Remember America’s small businesses? They’re the ones who have served as the reliable job engines for our economy during the past several years but have been ignored in the President’s stimulus bill. In America’s modern history, small businesses have led America’s job generation machine. Fortune 500 companies haven’t actually grown jobs during the last decade and instead have garnered worse press than a Bernie Madoff telethon. Layoffs, hiring freezes and poor leadership have denied job gains to most of the blue chip companies – the same companies with their hands out to the Feds.

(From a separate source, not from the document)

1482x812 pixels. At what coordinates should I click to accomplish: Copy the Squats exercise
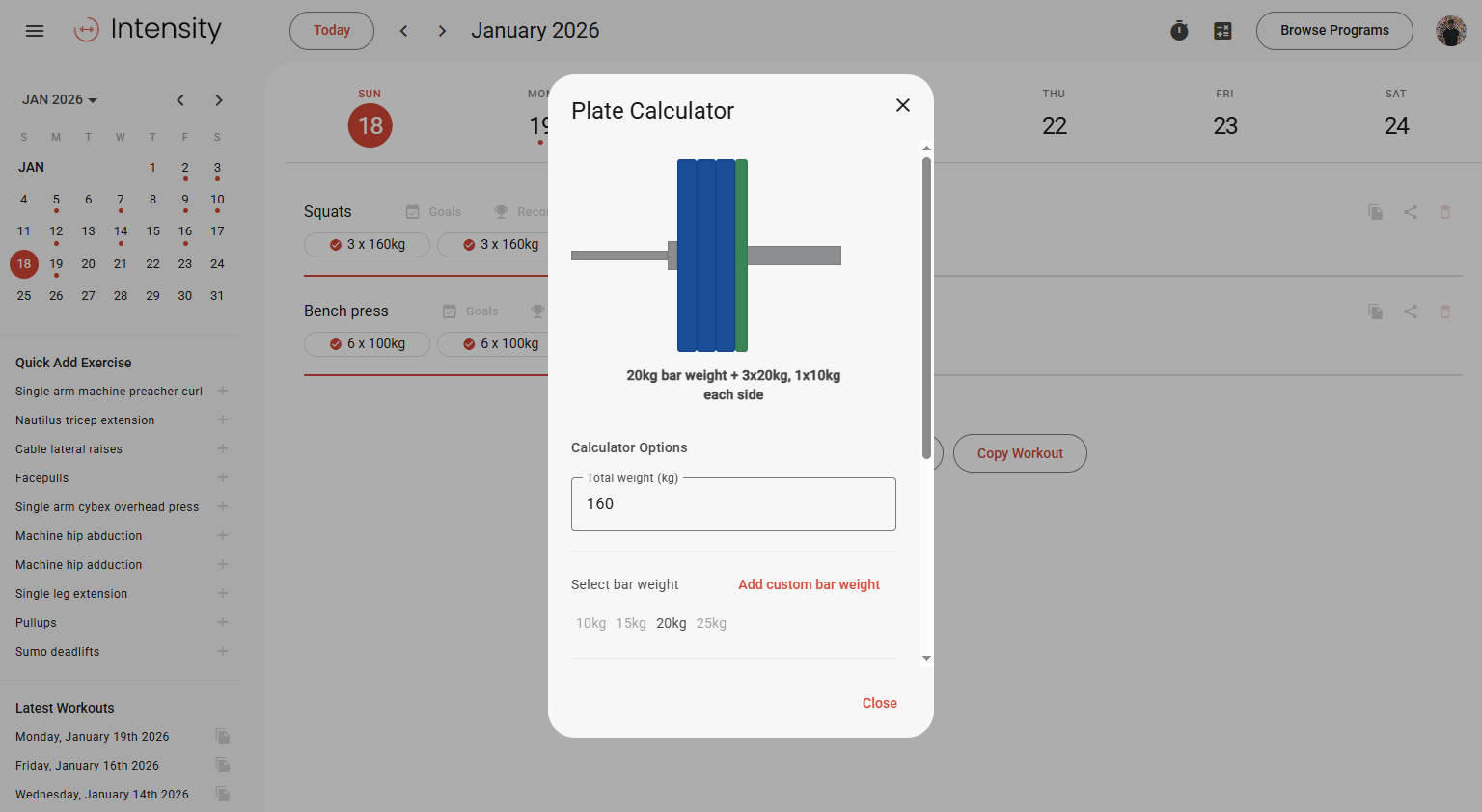pos(1375,212)
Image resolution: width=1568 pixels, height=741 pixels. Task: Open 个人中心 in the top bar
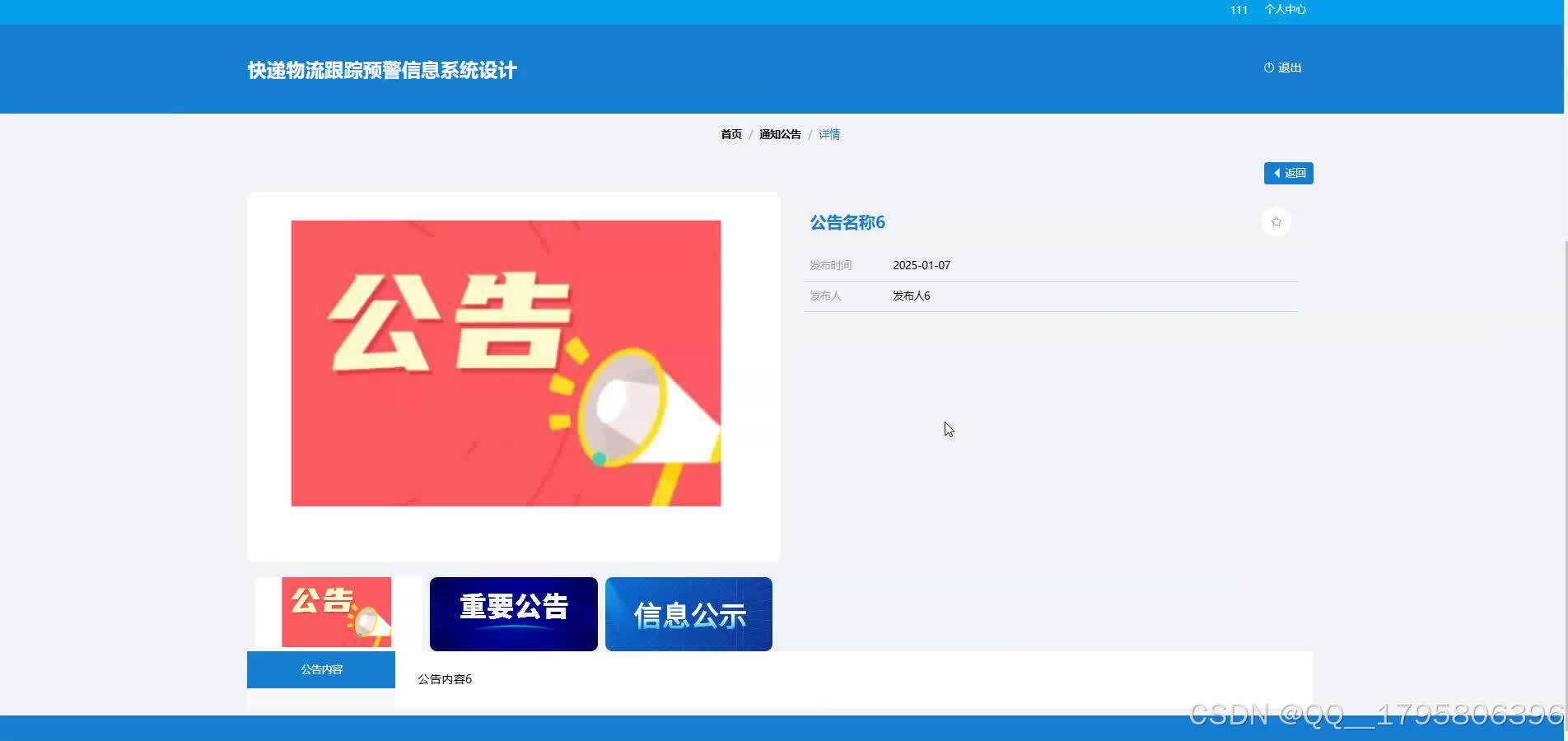pos(1285,10)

Over the past decade, small businesses have created well over half of net new jobs on a per capita basis. Small businesses are more innovative (based on patents) and small businesses have been leaders in technologies that have led to breakthrough discoveries. Those are facts that have been conveniently forgotten in this stimulus bill. We can correctly surmise why this is so – the uber unions who bet big on an Obama administration weren’t in the game for laughs – they went in up to their necks and are now expecting a return on their investment.

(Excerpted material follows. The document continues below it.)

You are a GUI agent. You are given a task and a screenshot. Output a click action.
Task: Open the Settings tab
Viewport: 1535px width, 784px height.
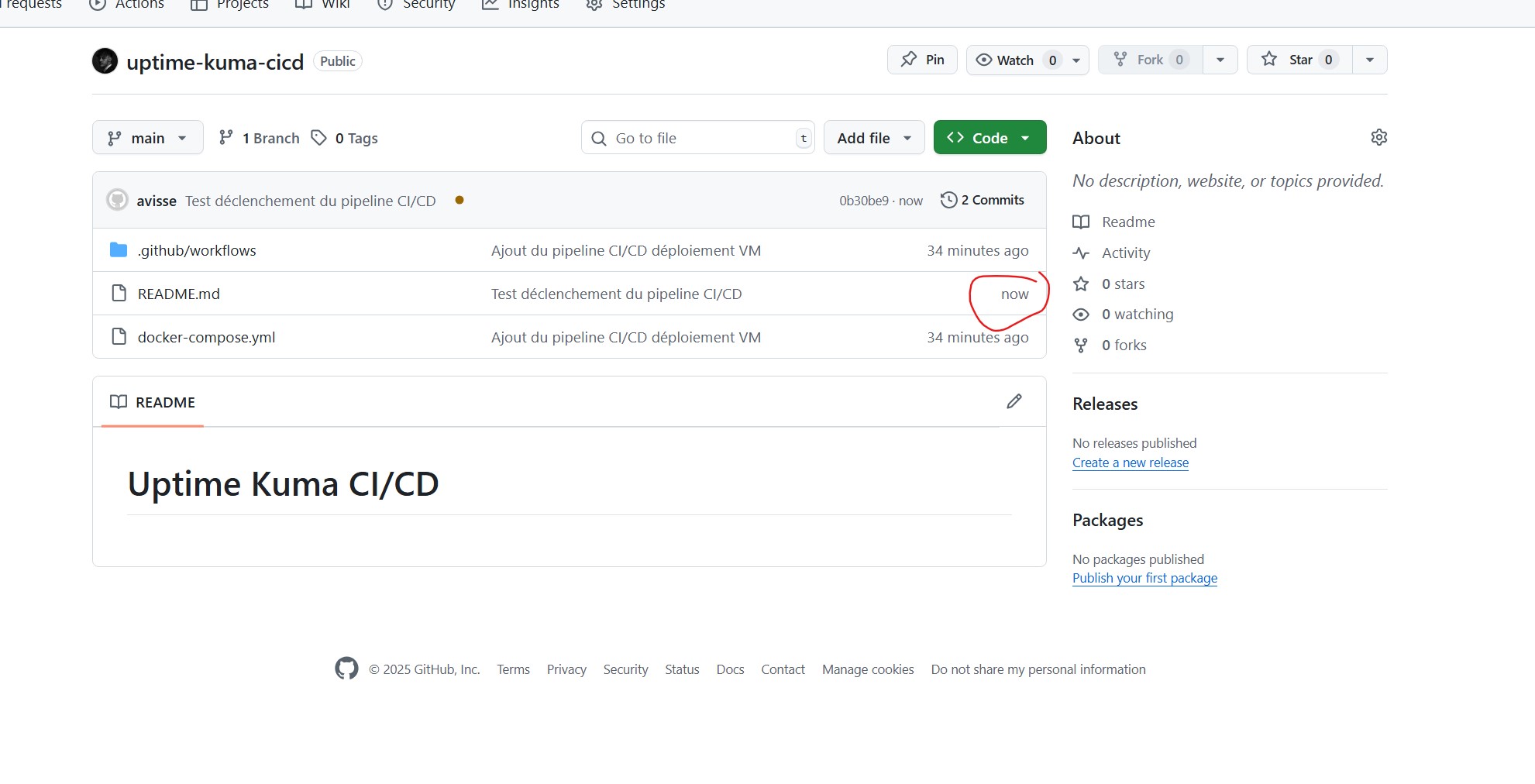tap(626, 5)
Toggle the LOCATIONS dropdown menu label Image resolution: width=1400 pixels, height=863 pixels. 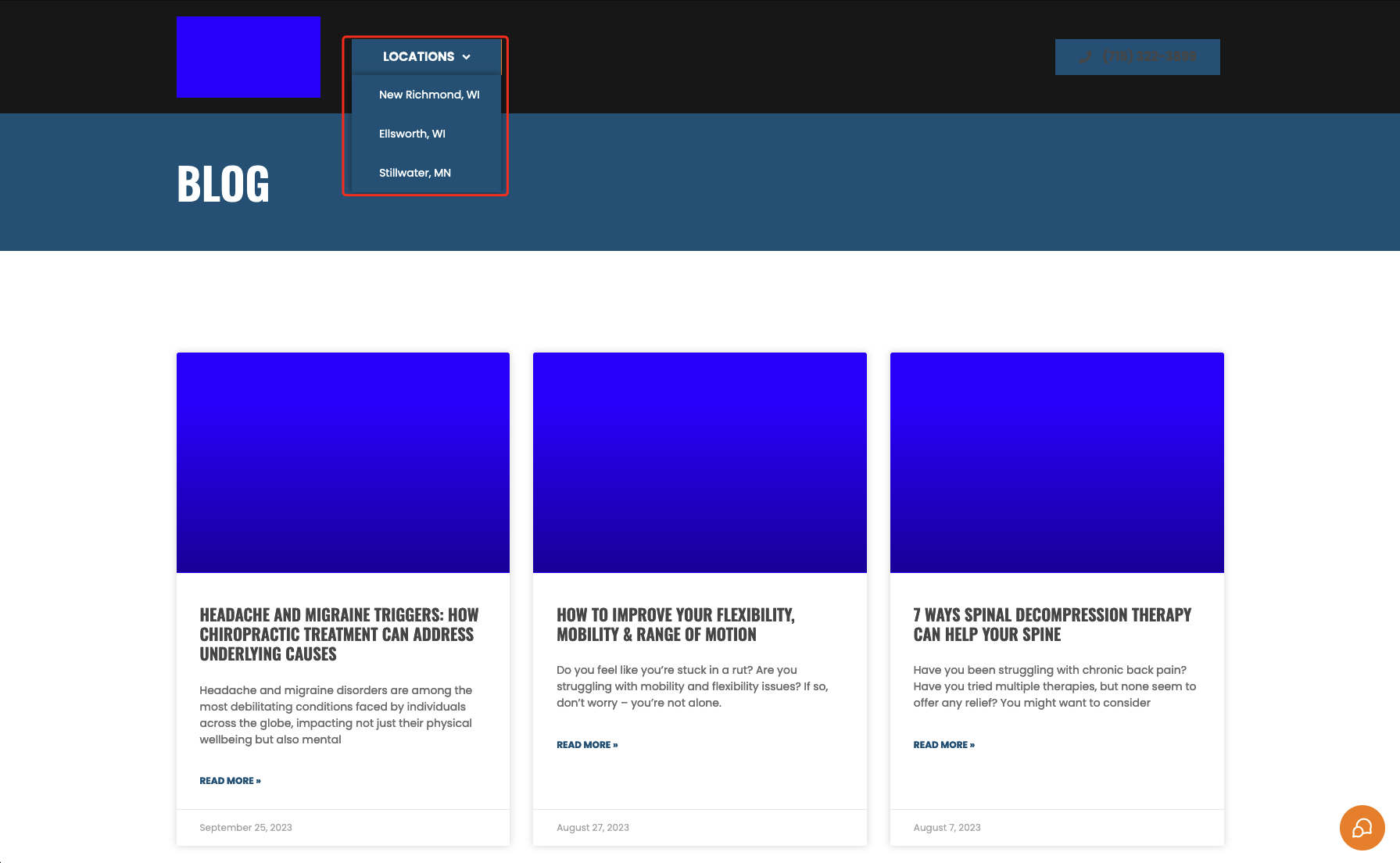click(418, 57)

In large part, small business owners themselves are to blame for being left out of the biggest payoff to liberal interests in several decades. When you’re cutting the tall trees, you don’t bring an ax – you grab the biggest, meanest chainsaw you can find and have at it like the unions have done. You organize and raise money – you contribute large sums of that money to the candidate or party you think can best represent your interests. It speaks to the lean, mean types of operations that describe most small businesses that they just don’t have extra cash to buy influence – they’re too busy meeting payrolls and funding their own innovations.
Not one member of the senior staff currently working in the West Wing has ever held a for-profit job, signed a payroll check or owned a business. Both aborted picks for Commerce Secretary (of all the jobs!) weren’t business people, unlike their immediate successors. The recent nominee (no surprise) hasn’t a business background. These bits of troubling information make you wonder what they’ve been smoking over at the U.S. Chamber, which merrily endorsed most of candidate Obama’s development agenda. A small ray of hope amidst this business recovery amateur hour is the President’s pick to head the Small Business Administration. A successful venture capitalist, she will have her hands full working within this administration.

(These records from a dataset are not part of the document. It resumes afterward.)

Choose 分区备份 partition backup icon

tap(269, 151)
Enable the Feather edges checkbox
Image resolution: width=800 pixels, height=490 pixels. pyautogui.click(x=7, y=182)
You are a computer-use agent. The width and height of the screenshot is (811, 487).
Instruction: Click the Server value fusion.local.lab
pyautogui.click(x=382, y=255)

America’s hangover on the morning after this spending binge is shaping up to be a real beauty. Mardi Gras in the Big Easy should have so much wanton debauchery. Unfortunately, guess who gets to hose down the gutters and clean the streets after the party is over? The clean-up crew will be our kids and grandkids, deprived of their opportunity to grow small business in a political climate that only favors big unions and their big money.